We already knew that Kristin Chenoweth was a triple threat talent on Broadway, film, and TV, but audiences at Sunday’s Arts & Lectures show at the Granada found out that she has a great gift for improv as well. A little more than midway through what was, up to that point, a powerhouse of a vocal performance by Chenoweth and her six-piece band (which included her handsome new husband, Josh Bryant), an errant fire alarm went off. 

(We later learned that someone had set it off by smoking in the men’s room, but we didn’t know that until much later.) 

Kristin Chenoweth sings her heart out at the Granada on November 5, 2023 | Credit: David Bazemore

Meanwhile, Chenoweth kept her poise like a champ — despite the fact that her adorable little dog was going batshit backstage, and right within her earshot. As we waited to get the all-clear, she riffed about the fact that the theater’s alarm was in the key of “B” (who knew?). 

But as they say, the show must go on, and she really did put on a hell of a good one. 

From the moment she took the stage in a glittery catsuit, Chenoweth commanded our full attention with a nice mix of songs and stories. First up was “I’m a Woman,” after which she noted with characteristic sass, “that’s how I identify, y’all,” before introducing her powerhouse songstress cohorts (she noted she did not call them “backup singers”) Miss Marrisa and Miss Melissa and the rest of the band.  

This wasn’t her first visit to town. Chenoweth shared a hilarious story about vomiting in the back of Carol Burnett’s new Tesla after too many cosmopolitans at Lucky’s. “Be very, very careful of the heavy pours there,” she warned. 

With a singing voice that can do just about any kind of material justice, Chenoweth serenaded us with, among other things, “You Don’t Own Me,” “Fathers and Daughters,” “The Way We Were,” “Desperado” (a duet with Bryant), “Somewhere Over the Rainbow,” and of course “Popular” from her Broadway hit Wicked. It was during that must-sing song that the alarm went off and Chenoweth smoothly quipped, “That was the most interesting ‘Popular’ I’ve ever done. … I’ll tell that story all over the world.” 

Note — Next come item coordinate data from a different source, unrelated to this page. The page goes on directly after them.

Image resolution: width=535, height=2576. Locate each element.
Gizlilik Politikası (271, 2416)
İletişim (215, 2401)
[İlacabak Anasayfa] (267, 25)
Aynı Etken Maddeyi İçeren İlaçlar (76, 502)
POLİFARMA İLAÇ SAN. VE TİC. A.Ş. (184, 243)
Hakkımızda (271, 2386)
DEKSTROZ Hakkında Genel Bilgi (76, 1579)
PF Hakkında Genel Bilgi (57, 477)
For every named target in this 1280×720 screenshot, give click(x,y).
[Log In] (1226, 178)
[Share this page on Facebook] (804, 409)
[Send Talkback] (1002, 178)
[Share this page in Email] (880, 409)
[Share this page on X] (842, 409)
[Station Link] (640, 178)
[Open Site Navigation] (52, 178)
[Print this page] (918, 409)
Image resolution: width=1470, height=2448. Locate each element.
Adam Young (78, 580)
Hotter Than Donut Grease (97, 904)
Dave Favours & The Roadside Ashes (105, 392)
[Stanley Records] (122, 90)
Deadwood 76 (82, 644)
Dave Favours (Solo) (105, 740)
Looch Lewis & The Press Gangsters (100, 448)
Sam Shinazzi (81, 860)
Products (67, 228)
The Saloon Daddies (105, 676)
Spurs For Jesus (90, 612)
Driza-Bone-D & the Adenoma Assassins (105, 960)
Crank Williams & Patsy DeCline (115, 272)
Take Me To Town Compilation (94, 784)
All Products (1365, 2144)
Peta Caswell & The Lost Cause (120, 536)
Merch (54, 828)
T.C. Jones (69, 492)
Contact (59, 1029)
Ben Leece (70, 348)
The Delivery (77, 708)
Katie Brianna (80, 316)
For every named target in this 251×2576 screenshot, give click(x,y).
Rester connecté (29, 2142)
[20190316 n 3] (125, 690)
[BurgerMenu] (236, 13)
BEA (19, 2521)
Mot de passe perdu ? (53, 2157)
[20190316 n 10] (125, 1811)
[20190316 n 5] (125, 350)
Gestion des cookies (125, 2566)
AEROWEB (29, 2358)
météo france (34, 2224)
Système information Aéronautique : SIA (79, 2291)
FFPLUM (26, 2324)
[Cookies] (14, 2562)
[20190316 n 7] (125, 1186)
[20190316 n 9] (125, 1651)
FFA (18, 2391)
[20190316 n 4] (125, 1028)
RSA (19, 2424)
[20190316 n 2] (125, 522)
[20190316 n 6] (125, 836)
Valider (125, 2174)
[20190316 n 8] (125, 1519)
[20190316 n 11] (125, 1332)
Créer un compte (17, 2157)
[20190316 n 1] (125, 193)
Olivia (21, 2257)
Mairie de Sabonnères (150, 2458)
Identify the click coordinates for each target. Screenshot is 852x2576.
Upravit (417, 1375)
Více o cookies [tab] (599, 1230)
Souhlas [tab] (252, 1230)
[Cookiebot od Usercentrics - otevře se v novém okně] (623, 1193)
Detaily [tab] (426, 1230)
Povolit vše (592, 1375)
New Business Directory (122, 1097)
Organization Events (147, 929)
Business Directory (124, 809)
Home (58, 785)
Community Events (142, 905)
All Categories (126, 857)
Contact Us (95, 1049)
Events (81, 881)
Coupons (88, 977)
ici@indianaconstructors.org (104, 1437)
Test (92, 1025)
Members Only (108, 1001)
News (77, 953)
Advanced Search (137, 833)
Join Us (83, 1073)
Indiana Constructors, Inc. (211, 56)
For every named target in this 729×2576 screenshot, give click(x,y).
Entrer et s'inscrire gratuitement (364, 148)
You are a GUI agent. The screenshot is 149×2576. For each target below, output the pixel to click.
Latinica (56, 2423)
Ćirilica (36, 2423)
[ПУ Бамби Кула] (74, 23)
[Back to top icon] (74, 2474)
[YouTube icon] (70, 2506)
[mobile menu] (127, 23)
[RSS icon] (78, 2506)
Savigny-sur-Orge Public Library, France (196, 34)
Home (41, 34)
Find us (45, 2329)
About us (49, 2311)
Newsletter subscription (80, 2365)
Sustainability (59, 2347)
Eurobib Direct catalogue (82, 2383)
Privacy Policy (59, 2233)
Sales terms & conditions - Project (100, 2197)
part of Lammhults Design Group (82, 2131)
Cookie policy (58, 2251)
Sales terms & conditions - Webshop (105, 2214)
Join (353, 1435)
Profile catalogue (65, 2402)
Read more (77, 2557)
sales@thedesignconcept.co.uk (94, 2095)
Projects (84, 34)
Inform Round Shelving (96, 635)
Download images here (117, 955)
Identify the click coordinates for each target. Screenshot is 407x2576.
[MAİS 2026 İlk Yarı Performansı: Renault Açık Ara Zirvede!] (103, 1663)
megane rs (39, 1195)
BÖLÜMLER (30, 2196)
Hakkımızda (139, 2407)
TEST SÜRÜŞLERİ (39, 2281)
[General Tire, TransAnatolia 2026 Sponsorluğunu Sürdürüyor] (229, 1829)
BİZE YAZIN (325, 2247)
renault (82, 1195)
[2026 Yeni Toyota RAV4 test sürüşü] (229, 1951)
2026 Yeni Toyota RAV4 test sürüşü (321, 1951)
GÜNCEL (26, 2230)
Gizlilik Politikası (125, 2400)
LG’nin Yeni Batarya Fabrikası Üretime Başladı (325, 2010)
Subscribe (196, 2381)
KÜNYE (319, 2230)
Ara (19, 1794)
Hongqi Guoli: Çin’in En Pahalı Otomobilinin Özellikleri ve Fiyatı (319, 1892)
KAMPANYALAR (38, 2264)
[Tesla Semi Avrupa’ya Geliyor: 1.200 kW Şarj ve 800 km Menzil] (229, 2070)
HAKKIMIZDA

One of my favorite songs of the night was her rendition of Karen Carpenter’s “Yesterday Once More.” I also loved the performance of “Natural Woman,” with Miss Marrisa and Miss Melissa taking the spotlight. And, in another lovely moment of generosity, Chenoweth threw the spotlight on 17-year-old local singer Maile Kai Merrick, a student of her nonprofit Kristin Chenoweth Broadway Boot Camp, who did a beautiful version of the title song from The Light in the Piazza (which Opera Santa Barbara coincidentally performed earlier this year). 

Chenoweth ended the show with “Smile” and left us all doing just that when she momentarily forgot the words and faked her way out with her portrayal of a fire alarm, chiming “Beep, Beep” as she exited stage right like the true pro she clearly is.